╭─ TESTO DI RIFERIMENTO

Un’anomalia valvolare abbastanza forte da avere un impatto sull’individuo provoca sempre un soffio. All'inizio è debole e difficile da rilevare, ma più aumenta la perdita dalla valvola, più il soffio aumenta d’intensità.

Avere un soffio cardiaco non comporta necessariamente un malessere generale.

Spesso la cardiopatia è sufficientemente grave da indurre diversi sintomi come debolezza, svenimento - spesso in concomitanza di uno sforzo fisico, difficoltà respiratorie, tensione addominale o dimagrimento. Leggi altri sintomi in insufficienza cardiaca.

Parecchi cani convivono con una patologia cardiaca tutta la vita senza accusare alcun sintomo.

Prima di acquistare un cane, assicurarsi che sia stato visitato dal veterinario e che non siano state rilevate patologie a carico del cuore.

Le associazioni canine possono dare informazioni sulle razze più soggette alle diverse cardiopatie. In tal caso potrebbe essere presente un programma di prevenzione per gli animali da riproduzione; si consiglia di verificare lo stato di salute dei genitori prima di acquistare un cucciolo. Per lo spaniel Cavalier King Charles esiste un consolidato programma di prevenzione delle anomalie valvolari, e molti allevatori di dobermann effettuano i test per la DCM.

Far controllare il cuore dell'animale dal veterinario un paio di volte all’anno in modo da poter scoprire un eventuale soffio che non era presente prima.

Quando è necessario andare dal veterinario?

Se si nota un soffio o uno degli altri sintomi sopra che possano far pensare a una cardiopatia, si consiglia una visita presso un cardiologo specializzato. Se il tuo veterinario non ha la competenza necessaria può trasferirti a uno specialista che possa valutare e dare consigli su eventuali terapie e visite di controllo. Poiché molte cardiopatie peggiorano con il tempo, è normale effettuare controlli annuali per valutare se iniziare una terapia.

Se i sintomi fanno sospettare un’insufficienza cardiaca (respiro veloce a riposo con più di 30 respiri al minuto, affanno, collasso o cattiva salute generale) contattare al più presto il veterinario perché questa è una condizione che mette a rischio la vita.

Se pensi di usare il tuo cane per la riproduzione, controlla prima che non abbia soffi cardiaci e se del caso, partecipa ad un programma di prevenzione prima dell'accoppiamento.

Diagnosi

L’esame cardiaco prevede l’auscultazione con lo stetoscopio, spesso un'ecocardiografia e talvolta anche radiografia, ECG ed esami del sangue, a seconda dei sintomi.

Terapia

Molti pazienti con cardiopatie non necessitano di terapie, almeno nei primi anni di vita.

╰─
╭─ DATI GREZZI

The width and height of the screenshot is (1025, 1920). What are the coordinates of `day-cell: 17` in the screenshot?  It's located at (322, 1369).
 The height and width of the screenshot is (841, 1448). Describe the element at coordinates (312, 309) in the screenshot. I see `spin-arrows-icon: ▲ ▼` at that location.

╰─

— CONSEGNA —
Nel testo di riferimento, quale frequenza respiratoria a riposo può far sospettare un'insufficienza cardiaca?

— SOLUZIONE —
Un respiro veloce con più di 30 respiri al minuto.